• _What to do_: Pull every line of the data below out word for word, leaving the pictures out.

Data for analysis Block Start

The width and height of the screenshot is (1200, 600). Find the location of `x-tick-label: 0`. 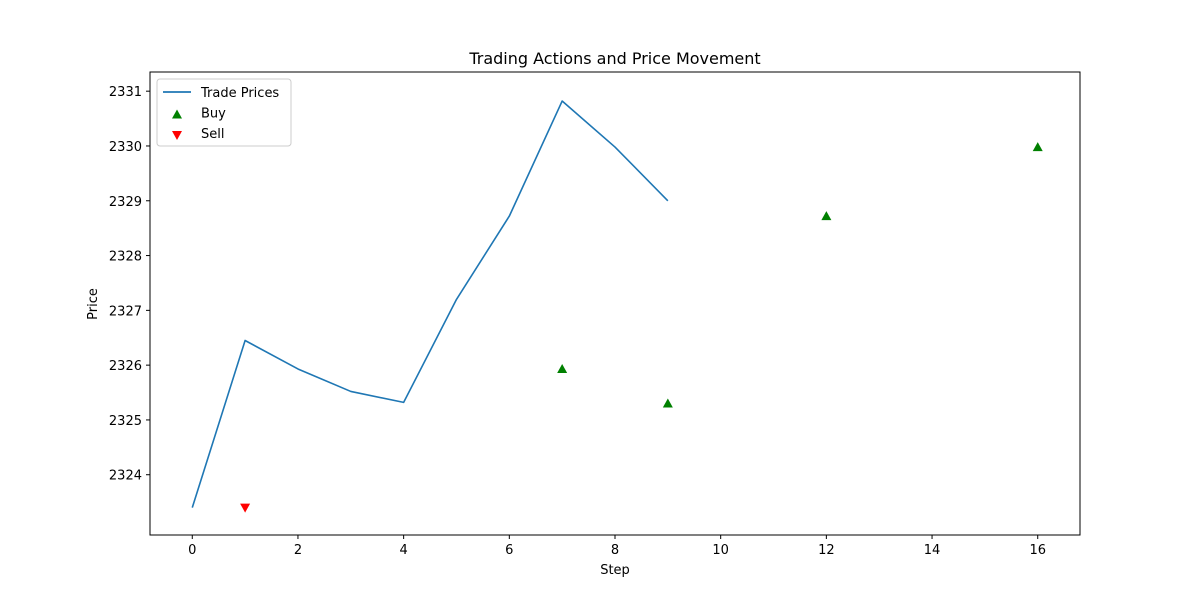

x-tick-label: 0 is located at coordinates (192, 550).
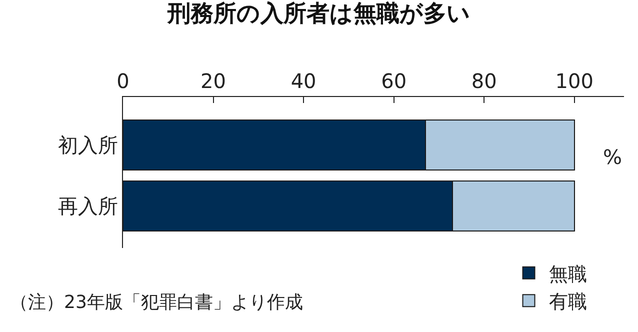  Describe the element at coordinates (213, 81) in the screenshot. I see `x-tick-label: 20` at that location.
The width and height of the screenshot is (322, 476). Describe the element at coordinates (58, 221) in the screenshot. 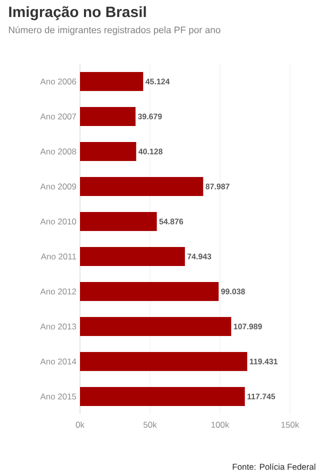

I see `y-tick-label: Ano 2010` at that location.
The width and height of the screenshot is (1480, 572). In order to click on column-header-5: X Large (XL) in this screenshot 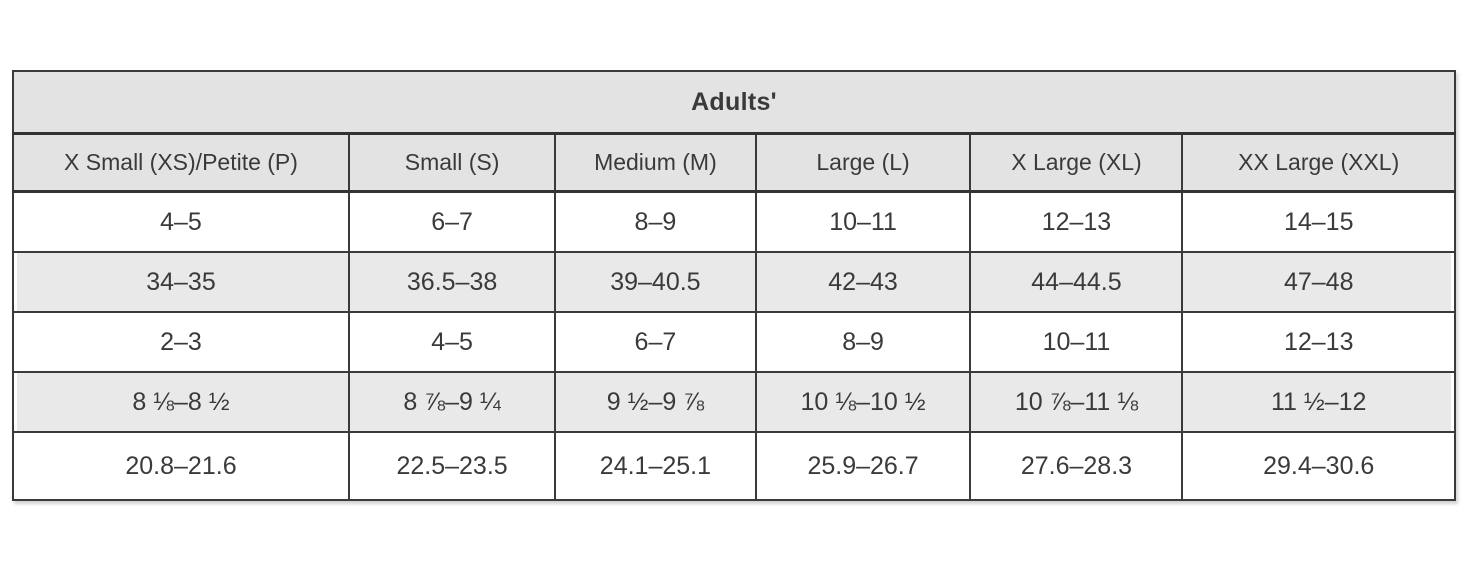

Data for analysis Block End

• _Expected output_:
The width and height of the screenshot is (1200, 600). Find the location of `x-tick-label: 0`. 

x-tick-label: 0 is located at coordinates (192, 550).
  Describe the element at coordinates (213, 81) in the screenshot. I see `x-tick-label: 20` at that location.
The width and height of the screenshot is (322, 476). Describe the element at coordinates (58, 221) in the screenshot. 

I see `y-tick-label: Ano 2010` at that location.
The width and height of the screenshot is (1480, 572). In order to click on column-header-5: X Large (XL) in this screenshot 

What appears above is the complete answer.